Brano estratto |

--

Lo stoicismo e il cristianesimo, con le loro dottrine della libertà interiore che spetta ugualmente a

tutti gli uomini o che viene da loro ottenuta con la fede, hanno reso possibile un riconoscimento

anche agli schiavi, a tutti coloro che vivono in stato di servitù o in una condizione di dipendenza di

qualche tipo. In qualche circostanza tale riconoscimento ebbe conseguenze sul rapporto tra padrone

e servo.

La parte più terrificante della diffisione dell'istituzione dell'illibertà, della dipendenza, della servitù

o della schiavitù avviene nella prima modernità.

--

Obiettivo |
Per favore, stampa senza alcuna modifica la parte del brano che va da "qualche tipo. In" fino a "nella prima modernità." compreso. I dati non hanno alcun rapporto con il brano.

Dati grezzi |
--

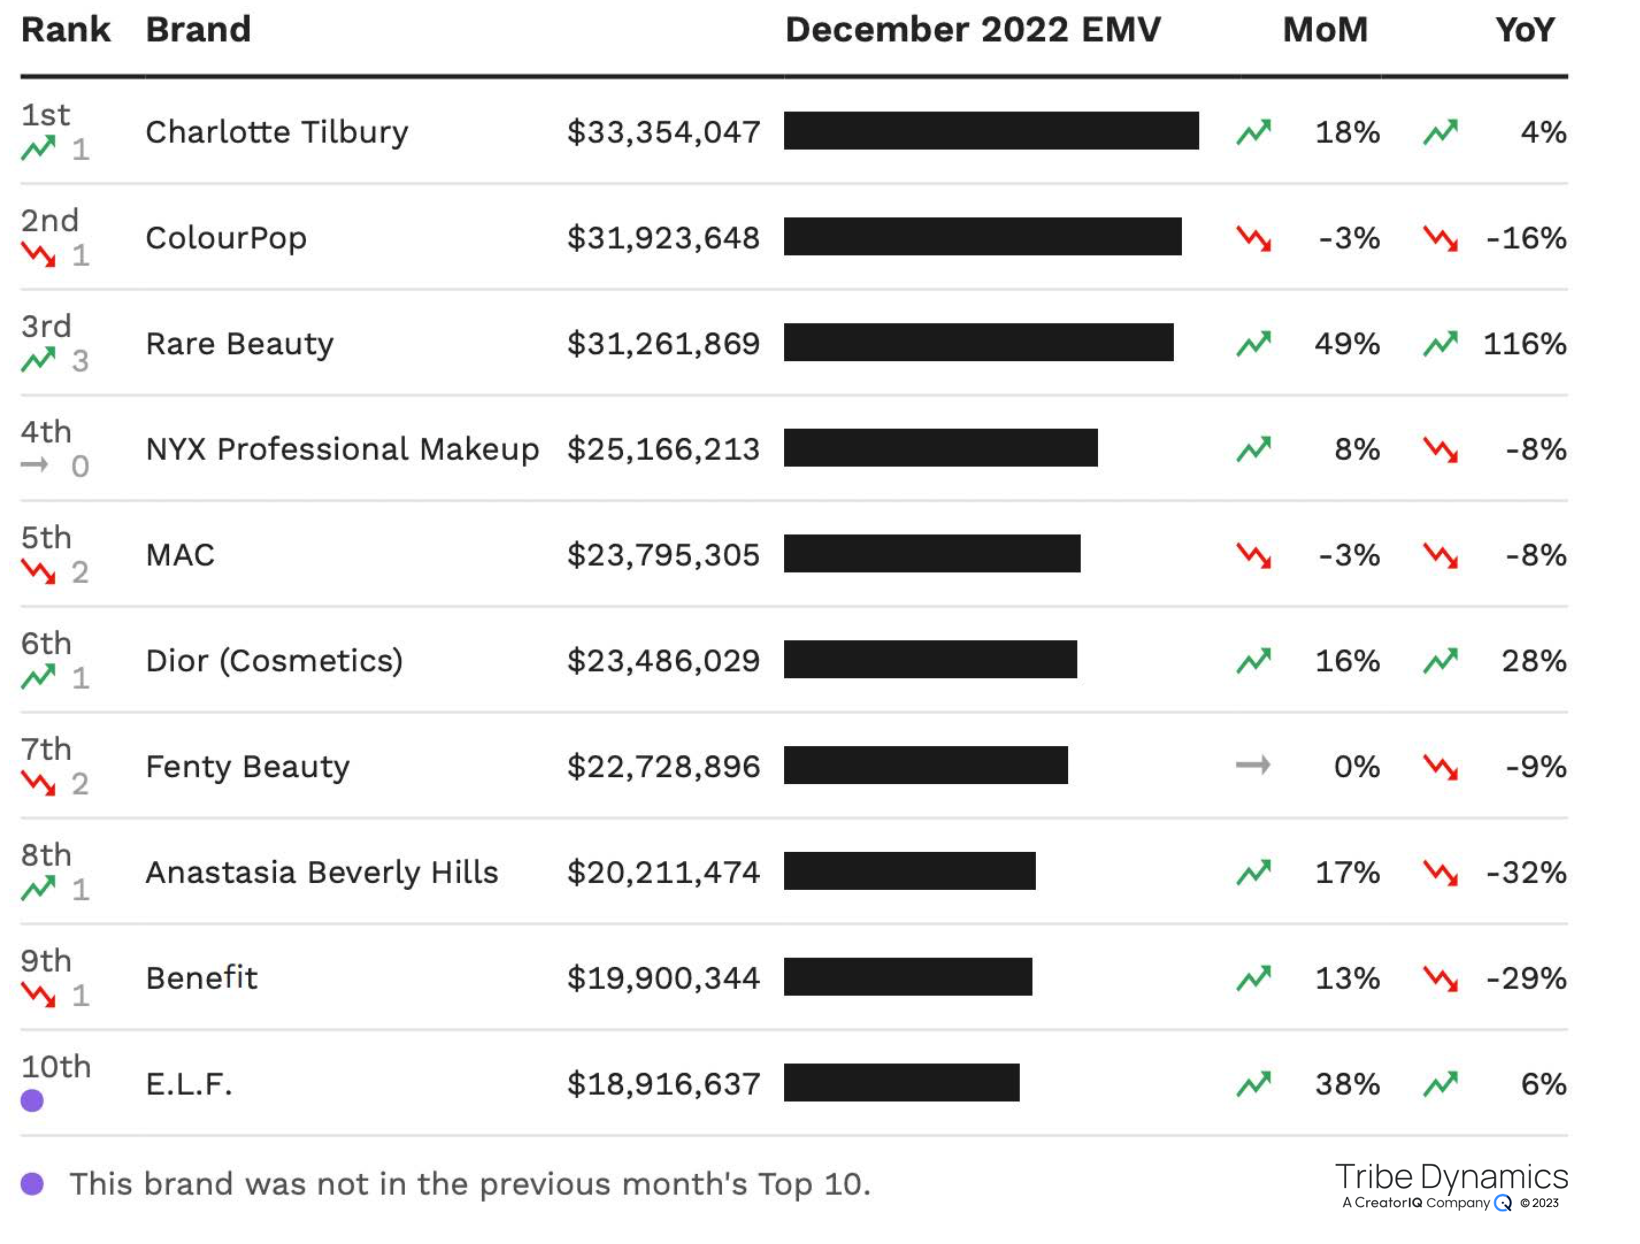Click Charlotte Tilbury's black EMV bar

[991, 131]
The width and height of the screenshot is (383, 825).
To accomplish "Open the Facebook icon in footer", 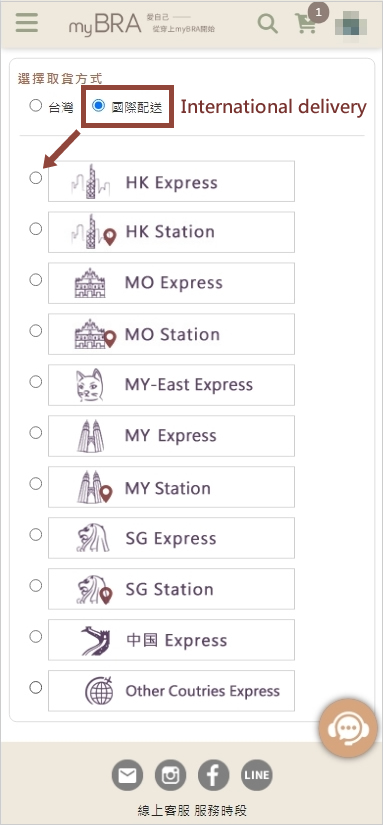I will point(214,775).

--

Risposta |
qualche tipo. In qualche circostanza tale riconoscimento ebbe conseguenze sul rapporto tra padrone

e servo.

La parte più terrificante della diffisione dell'istituzione dell'illibertà, della dipendenza, della servitù

o della schiavitù avviene nella prima modernità.